**Problem statement**. Copy every line below in full, shifting each click coordinate by 41 (add 41 to every x and y value). Omit the pictures.

- - - - -

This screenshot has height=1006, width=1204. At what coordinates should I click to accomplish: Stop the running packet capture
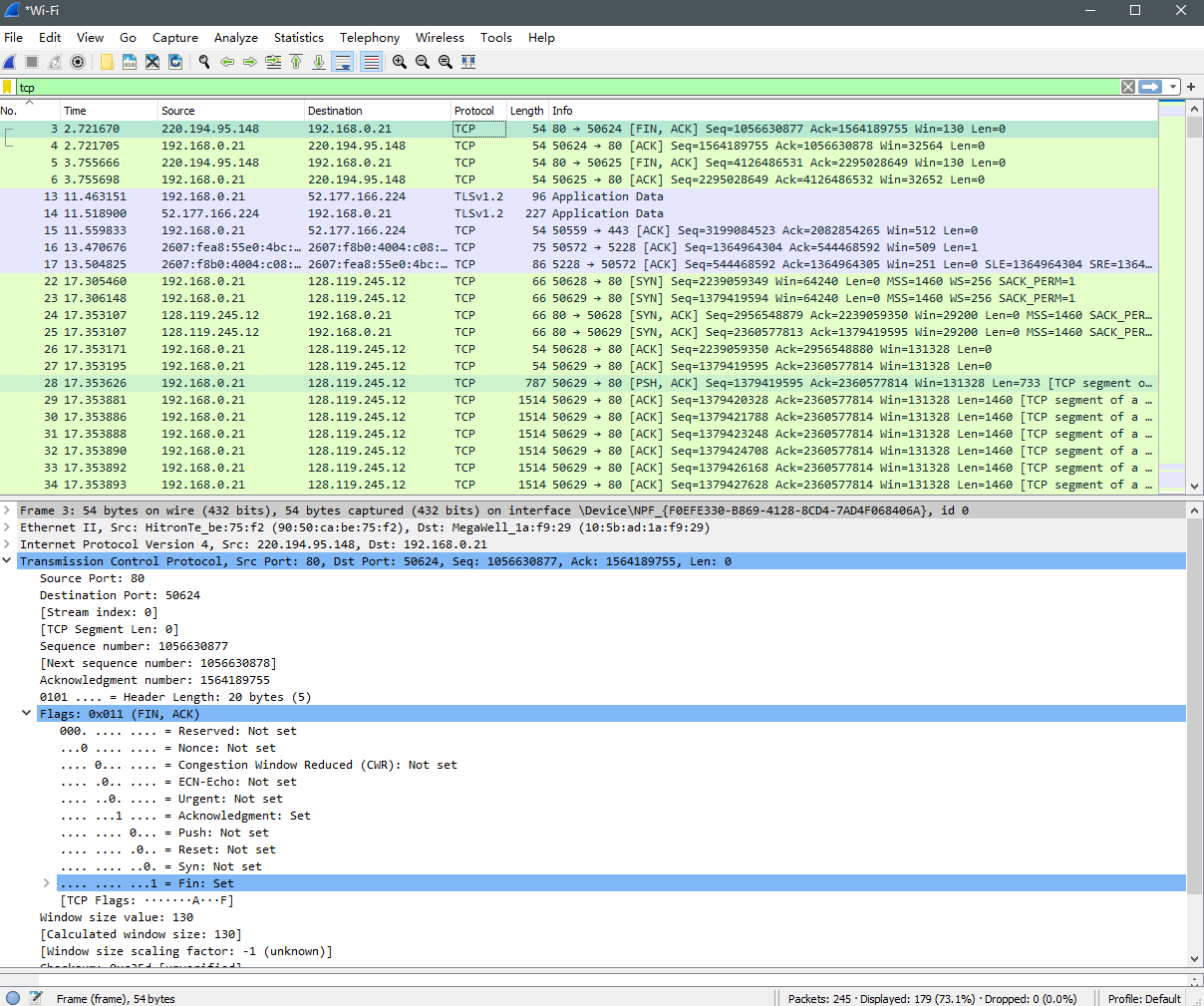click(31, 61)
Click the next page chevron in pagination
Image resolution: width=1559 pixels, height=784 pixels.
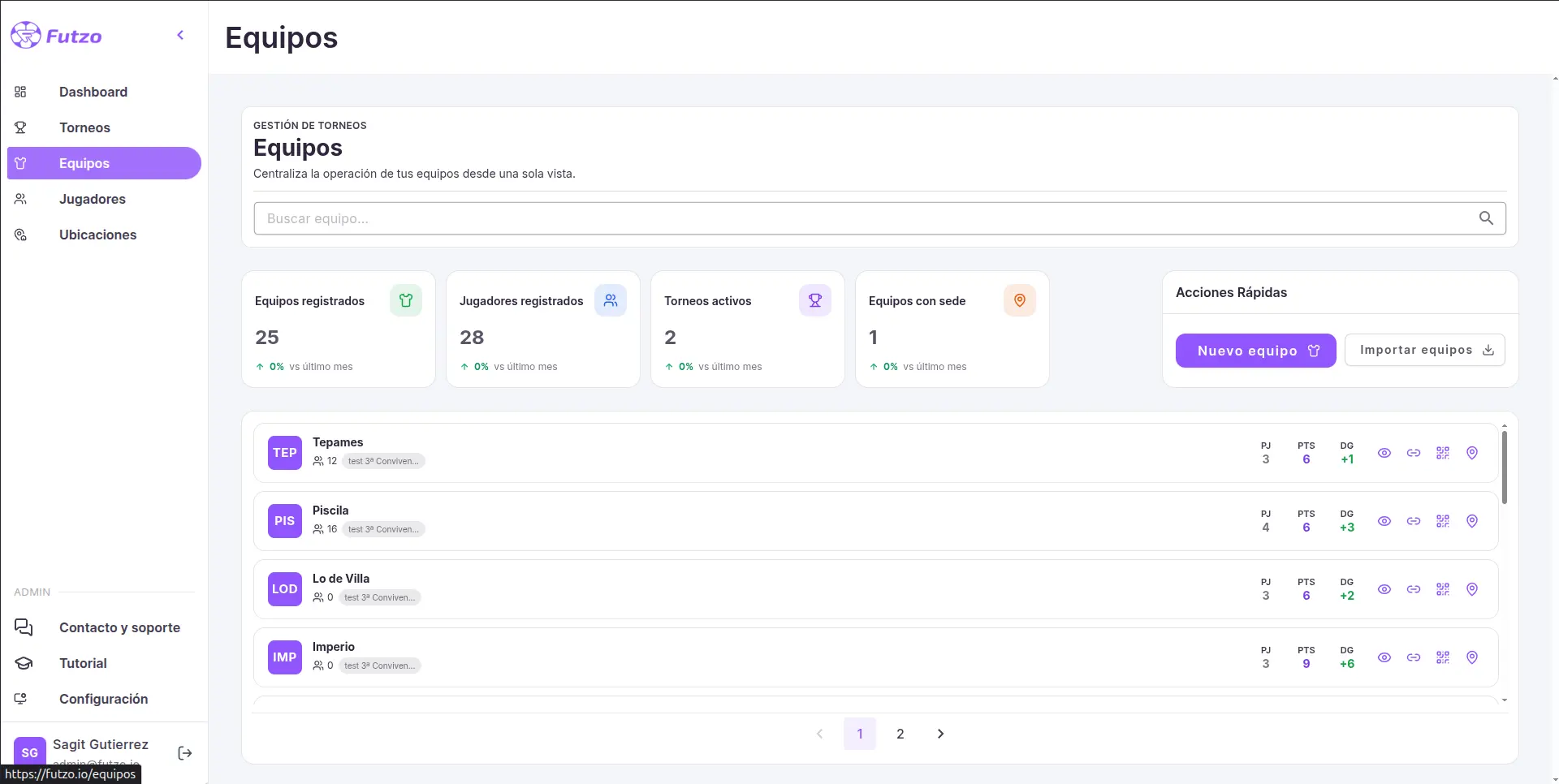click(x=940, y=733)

- - - - -

**Result for this task**.
This screenshot has height=1006, width=1204. At what coordinates should I click to accomplish: Stop the running packet capture
click(72, 102)
Click the next page chevron in pagination
Image resolution: width=1559 pixels, height=784 pixels.
click(x=981, y=774)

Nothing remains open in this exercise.